Lors du premier album, il y a derrière une longue maturation, un choix énorme des morceaux car on a pas le droit à l'erreur, on s'entoure d'un grand nombre de personnes, on demande beaucoup d'avis, bref la maturation est très réfléchie et l'album est vraiment extrêmement bien pensé.
Le deuxième album est soit si le premier a moyennement marché une correction de ce que l'on peut avoir entendu de négatif, soit - pour les groupes ou compositeurs qui prennent des risques - une totale nouvelle formulation. On se retrouve souvent avec une copie presque conforme sur laquelle on a peur de changer quoi que ce soit, soit un nouvel album qui n'a plus grand chose à voir avec le premier.
Enfin vient le fameux troisième album... Je dirais que c'est celui de la consécration, ou de la désillusion. En effet déjà on peut considérer que si le groupe ou compositeur existe toujours et peut publier, il y a de fortes chances pour qu'il ait un peu de talent (on oublie bien sûr toute la musique dite commerciale qui se centre uniquement sur l'image et qui ne met jamais le vrai talent en avant, trop risqué financièrement...) et que ce soit un peu l'album de la dernière chance. De plus, il y a une certaine connaissance du milieu musical, on a compris qui on doit écouter et qui on peut oublier. Enfin, je pense que en règle général on peut pardonner un échec de premier album - erreur de jeunesse, public pas trouvé etc. - un échec de deuxième album - raisons identiques - mais cela ne fonctionne plus pour un troisième.

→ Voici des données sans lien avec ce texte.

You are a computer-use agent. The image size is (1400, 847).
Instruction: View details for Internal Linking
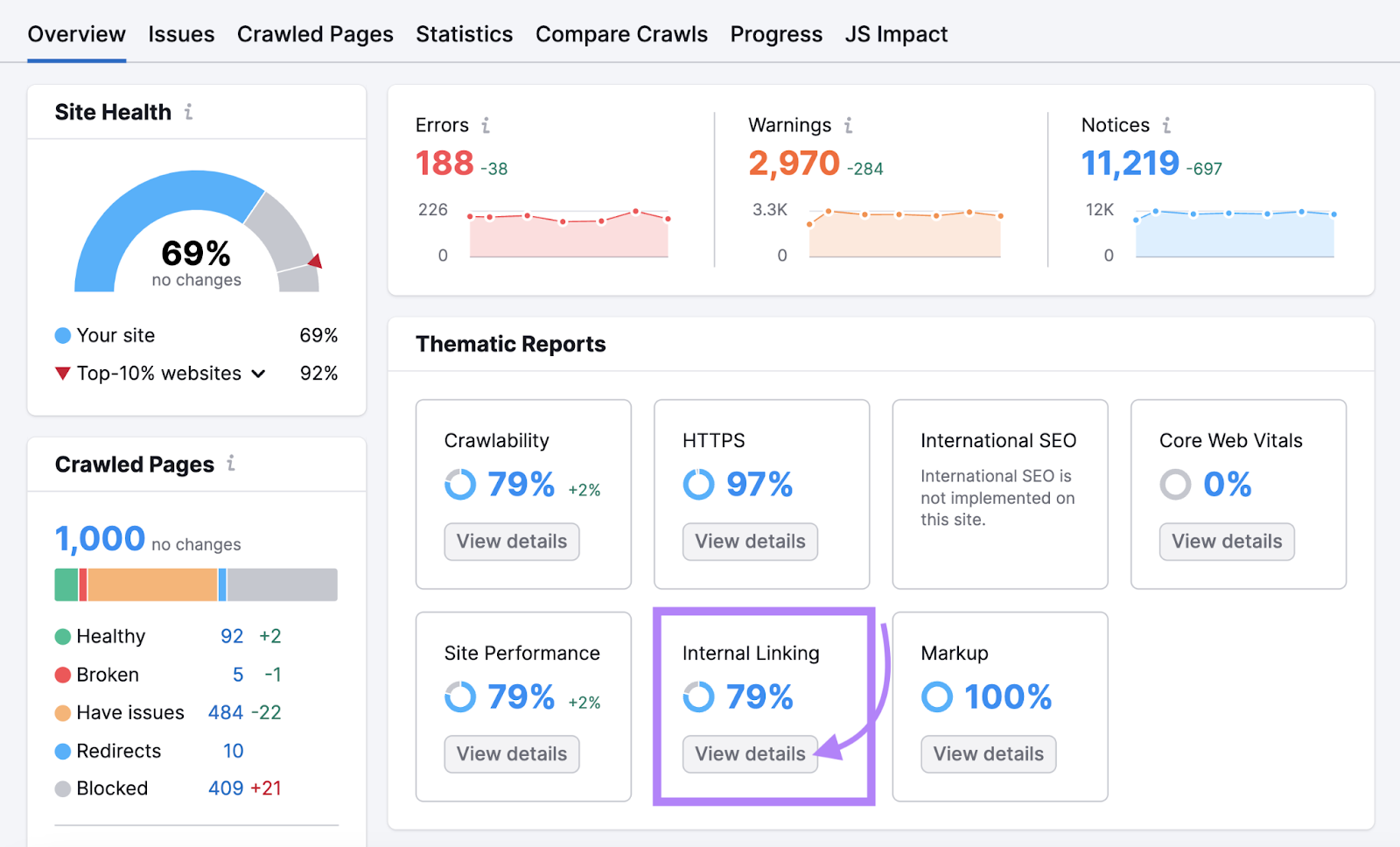click(x=749, y=753)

Voila donc pourquoi, à mon sens un troisième album est soit une réussite, soit une lamentable erreur.
Et bien avec Lanterns On the Lake, nous avons l'illustration parfaite d'une montée en puissance.
Leur premier album : Gracious Tide, Take Me Home sortis en 2011 était un très bon premier album, belle voix de la chanteuse Hazel Wilde, piano présent et mélancolie en font un album réussi mais duquel n'émerge pas de titre en particulier. Tout est bon, mais l'exception n'est pas là. A l'époque j'avais trouvé tout cela très agréable et prometteur.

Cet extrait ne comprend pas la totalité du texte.